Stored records
=== Section Start ===

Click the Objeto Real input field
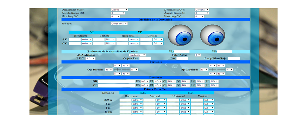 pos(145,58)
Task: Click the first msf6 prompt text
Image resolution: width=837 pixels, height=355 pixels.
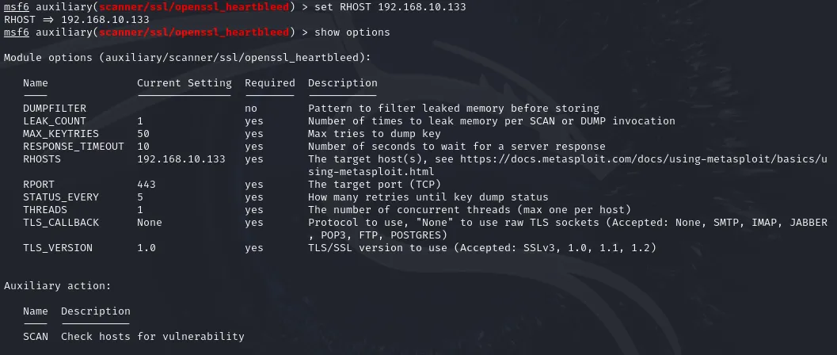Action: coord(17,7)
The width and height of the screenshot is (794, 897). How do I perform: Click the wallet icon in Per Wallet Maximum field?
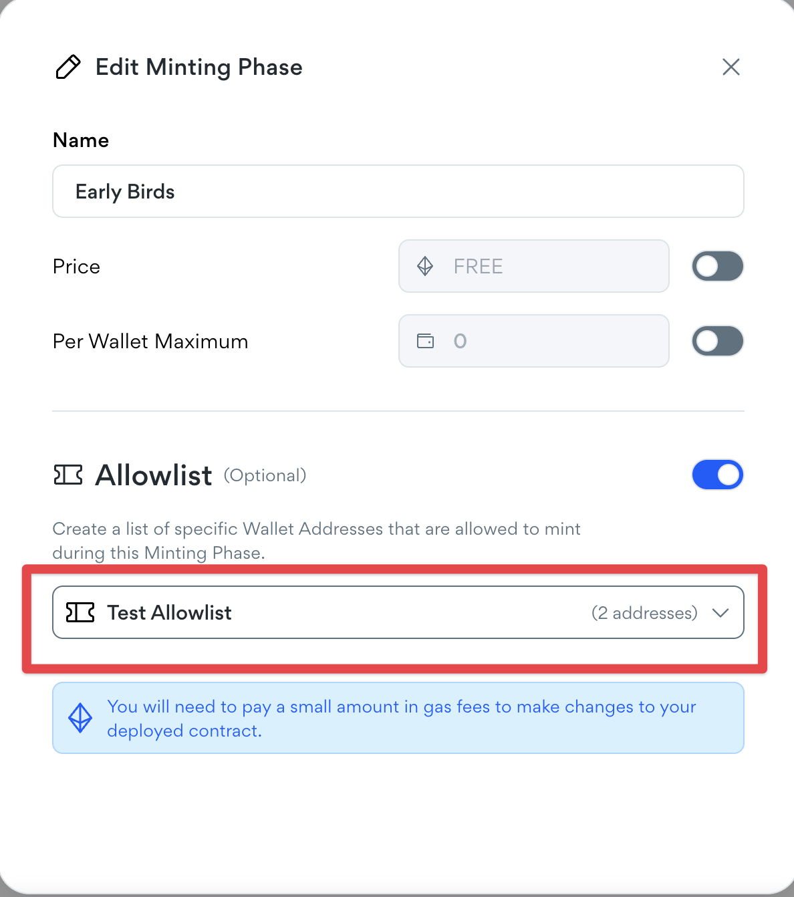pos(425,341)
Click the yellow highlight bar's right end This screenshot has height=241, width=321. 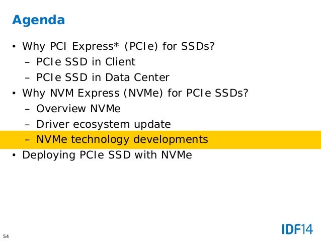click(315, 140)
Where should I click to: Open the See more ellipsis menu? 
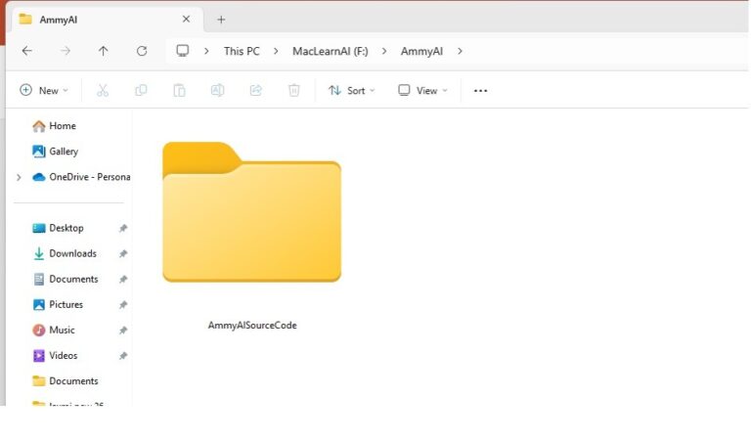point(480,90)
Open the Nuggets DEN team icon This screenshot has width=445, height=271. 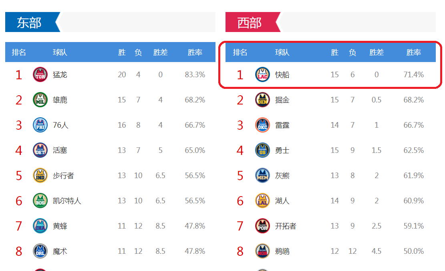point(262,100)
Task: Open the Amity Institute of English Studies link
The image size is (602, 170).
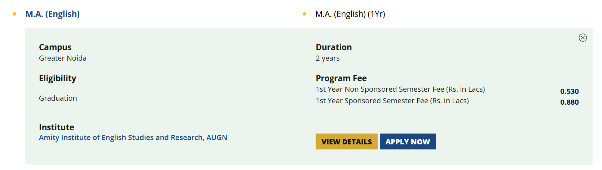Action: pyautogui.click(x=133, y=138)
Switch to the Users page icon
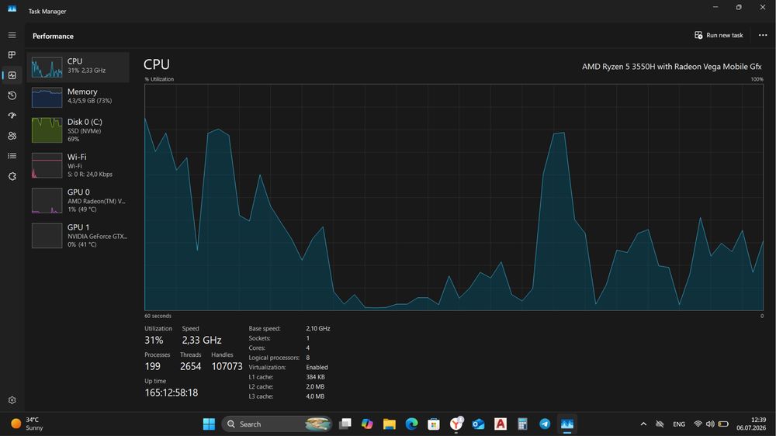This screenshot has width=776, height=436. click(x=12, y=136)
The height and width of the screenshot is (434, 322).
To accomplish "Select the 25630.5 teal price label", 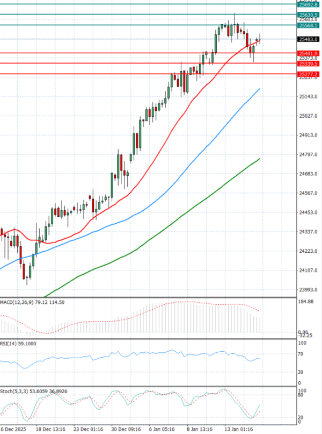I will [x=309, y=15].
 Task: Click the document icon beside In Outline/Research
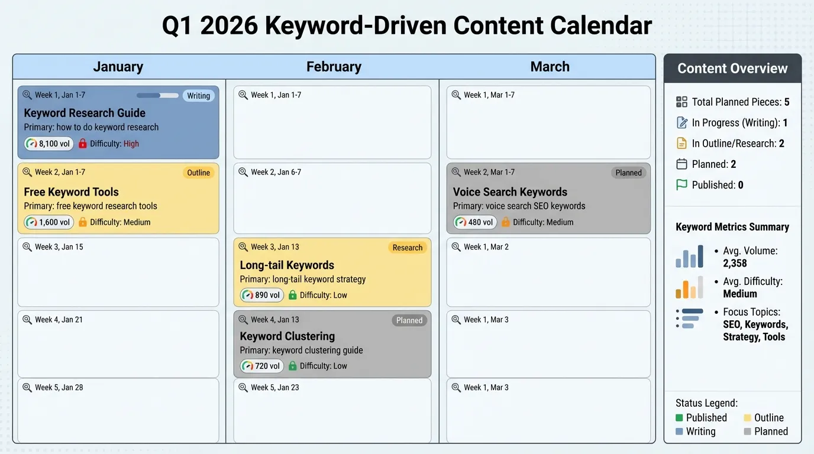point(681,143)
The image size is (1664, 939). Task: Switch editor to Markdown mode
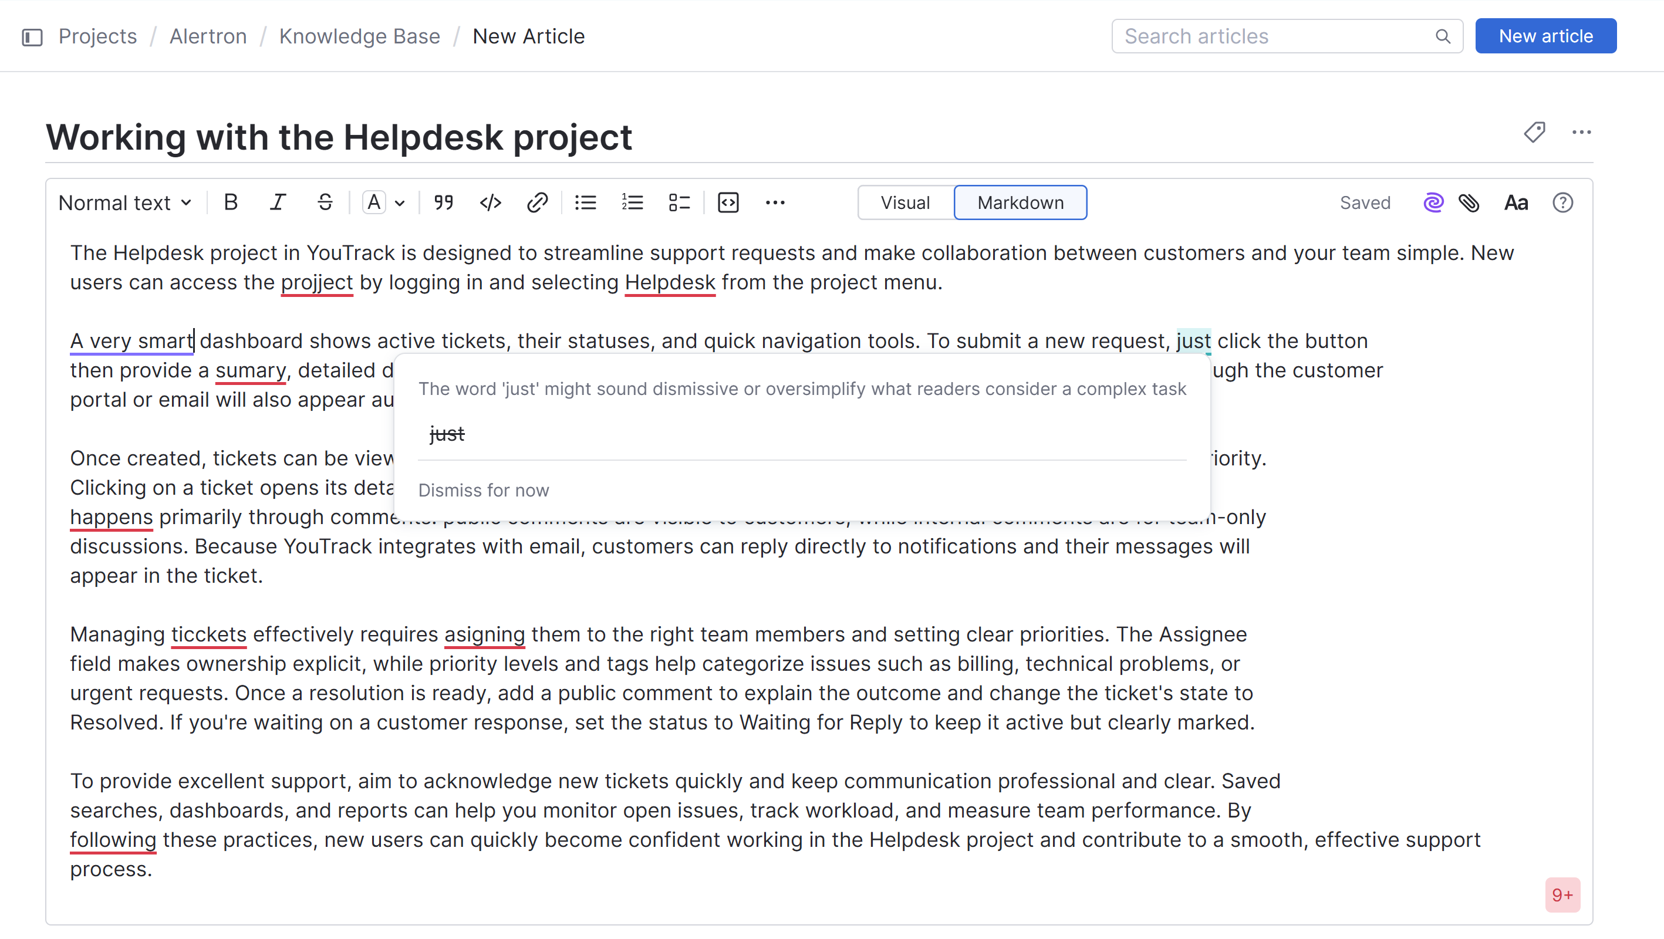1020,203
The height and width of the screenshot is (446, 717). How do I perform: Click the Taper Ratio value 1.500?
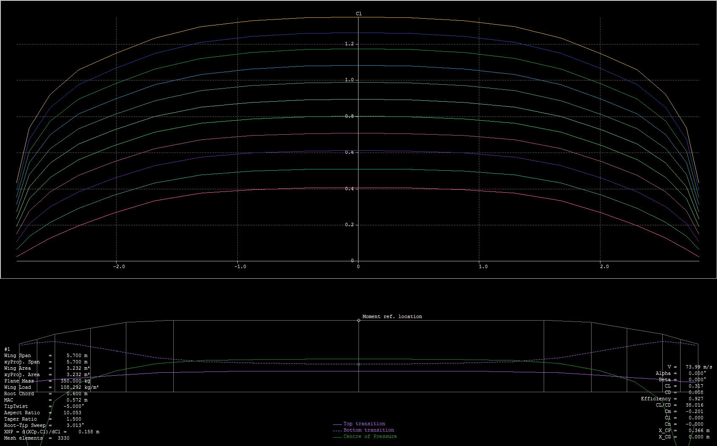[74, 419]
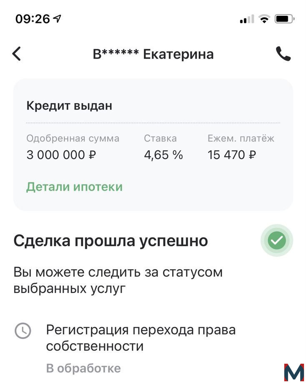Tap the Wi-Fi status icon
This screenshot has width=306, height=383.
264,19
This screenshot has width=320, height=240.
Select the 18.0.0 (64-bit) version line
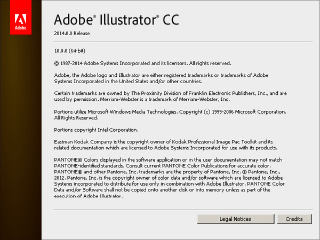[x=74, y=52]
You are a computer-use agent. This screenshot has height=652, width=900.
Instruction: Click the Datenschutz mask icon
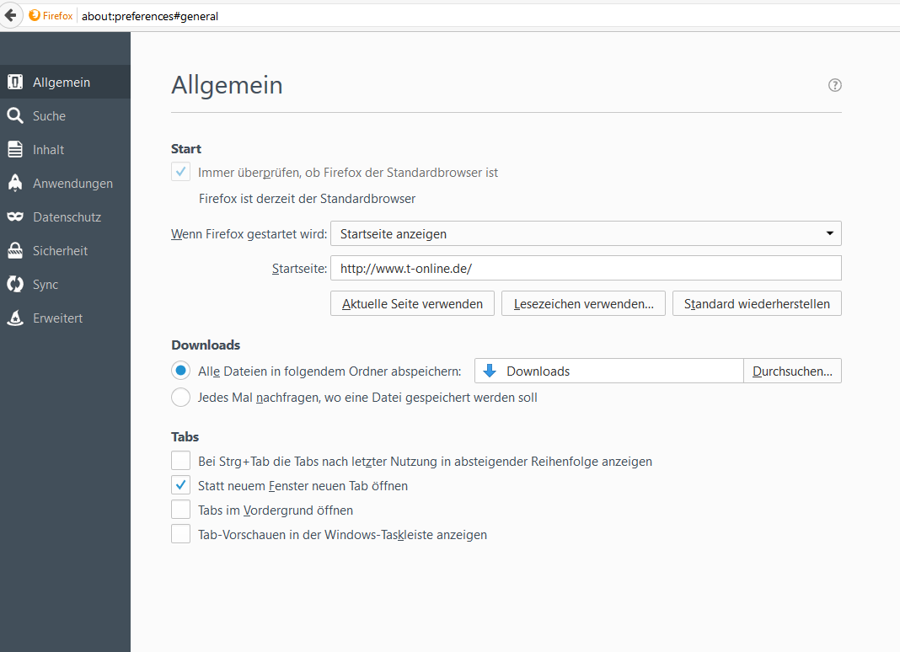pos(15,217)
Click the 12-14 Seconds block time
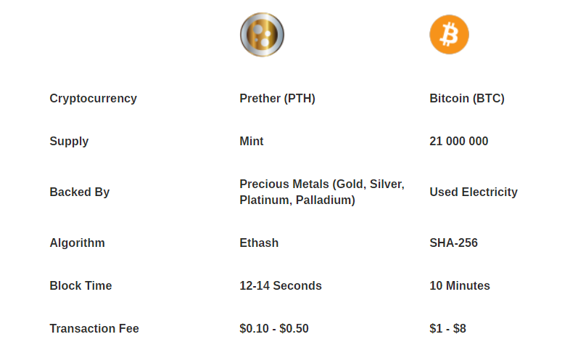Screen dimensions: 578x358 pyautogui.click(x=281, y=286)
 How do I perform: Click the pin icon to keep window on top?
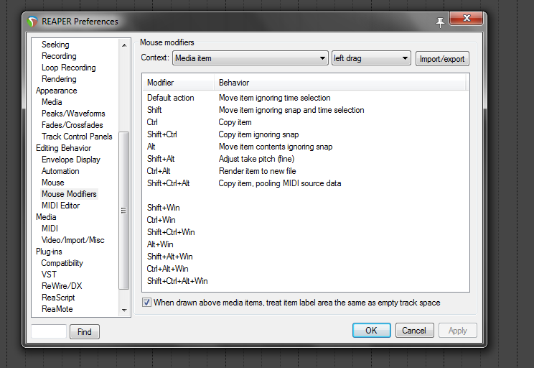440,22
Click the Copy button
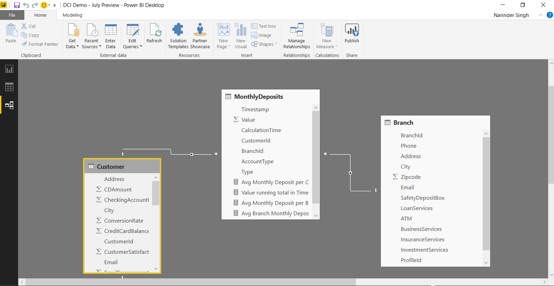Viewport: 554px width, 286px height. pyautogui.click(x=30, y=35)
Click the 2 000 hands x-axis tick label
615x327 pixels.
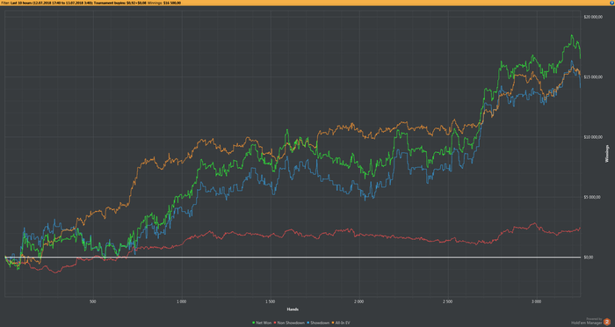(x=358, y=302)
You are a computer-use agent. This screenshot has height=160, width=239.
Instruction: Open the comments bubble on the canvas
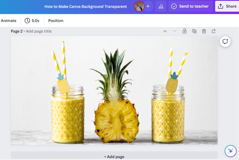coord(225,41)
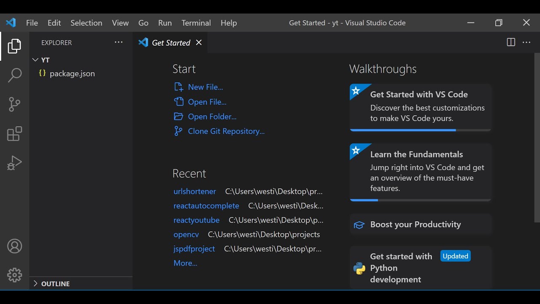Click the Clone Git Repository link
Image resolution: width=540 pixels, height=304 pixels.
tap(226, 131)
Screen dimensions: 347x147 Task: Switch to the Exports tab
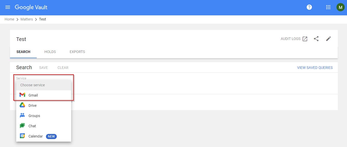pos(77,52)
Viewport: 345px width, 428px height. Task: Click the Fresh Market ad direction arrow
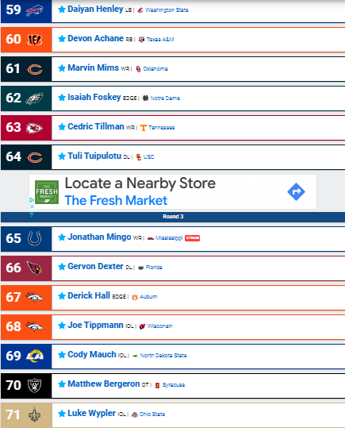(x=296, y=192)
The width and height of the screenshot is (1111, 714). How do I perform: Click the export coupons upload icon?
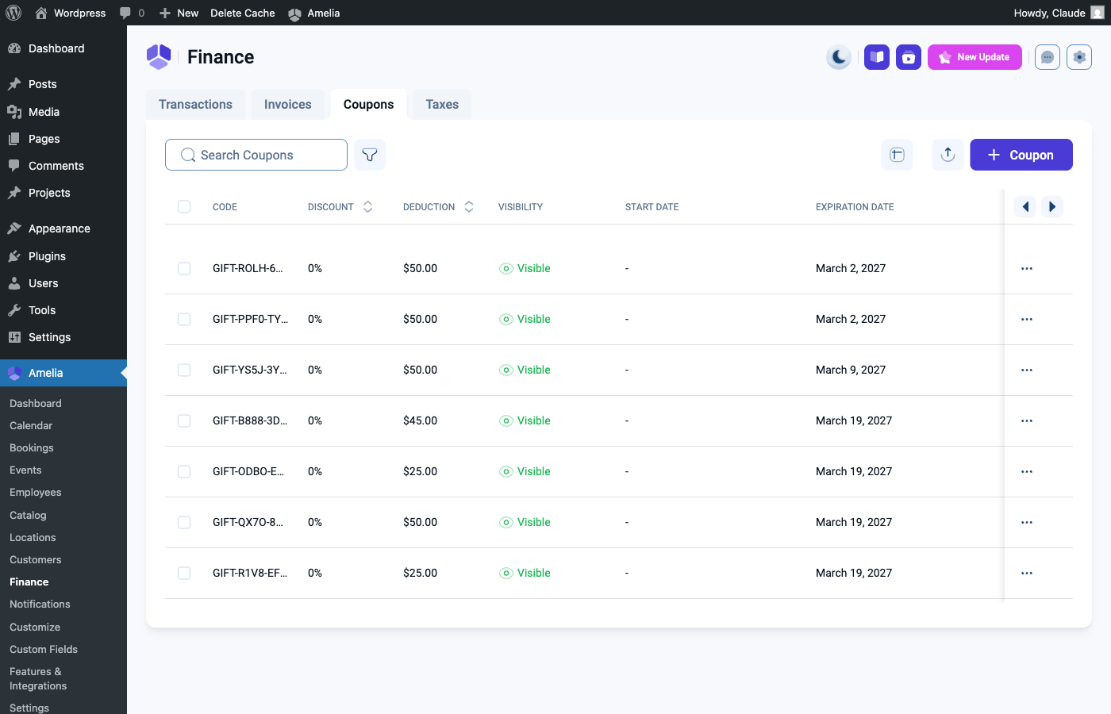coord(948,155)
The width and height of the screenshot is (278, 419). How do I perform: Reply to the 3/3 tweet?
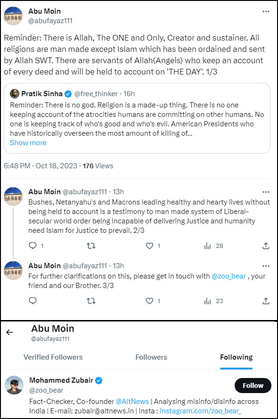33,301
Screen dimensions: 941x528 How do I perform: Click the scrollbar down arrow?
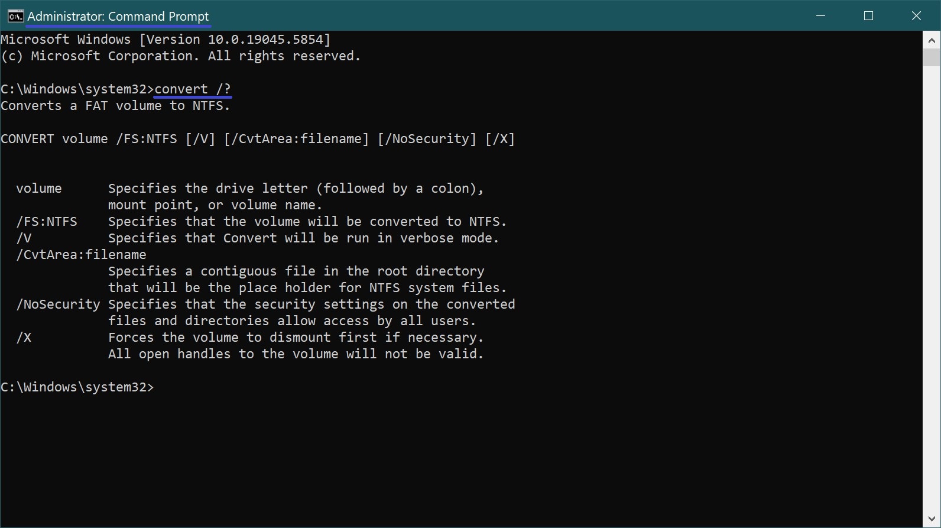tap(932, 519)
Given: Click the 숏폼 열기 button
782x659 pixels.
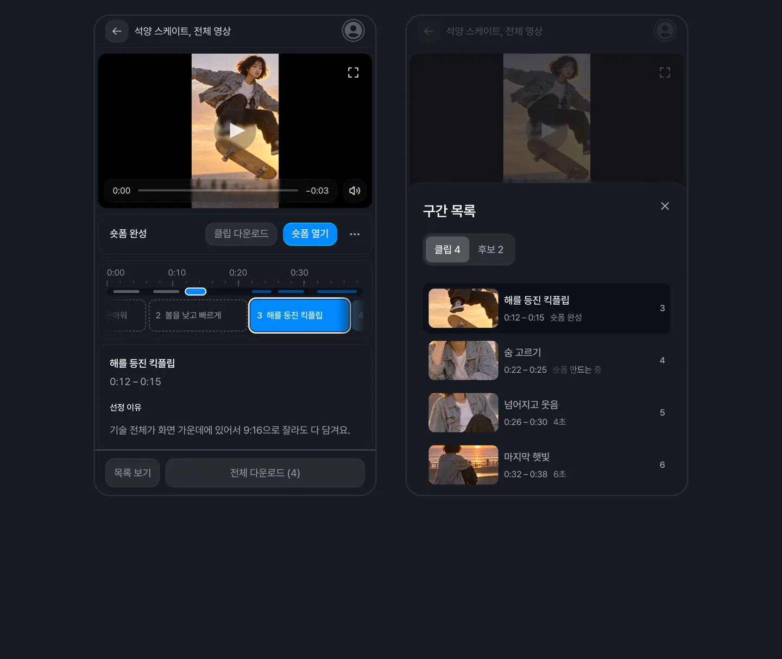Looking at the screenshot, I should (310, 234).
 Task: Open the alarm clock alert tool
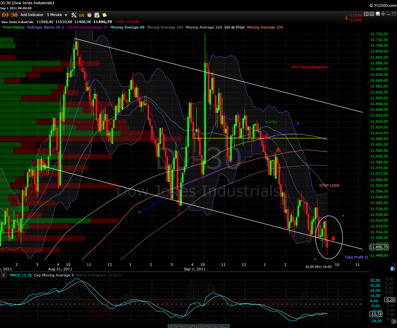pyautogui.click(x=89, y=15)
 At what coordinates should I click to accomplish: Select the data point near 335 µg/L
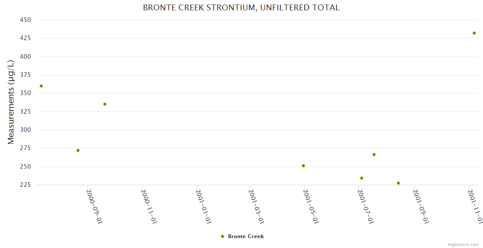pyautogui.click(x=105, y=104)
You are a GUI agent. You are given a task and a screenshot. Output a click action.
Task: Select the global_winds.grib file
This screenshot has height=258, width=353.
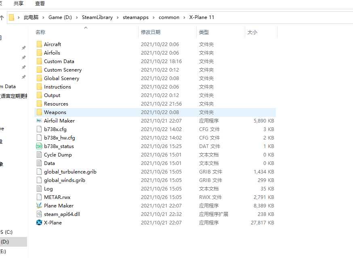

=== Section End ===

### Directions for this task
Check the records above and copy each line that has the string "computer".

### Answer to this exercise
You are a computer-use agent. This screenshot has height=652, width=900.
You are a computer-use agent. This screenshot has height=160, width=239.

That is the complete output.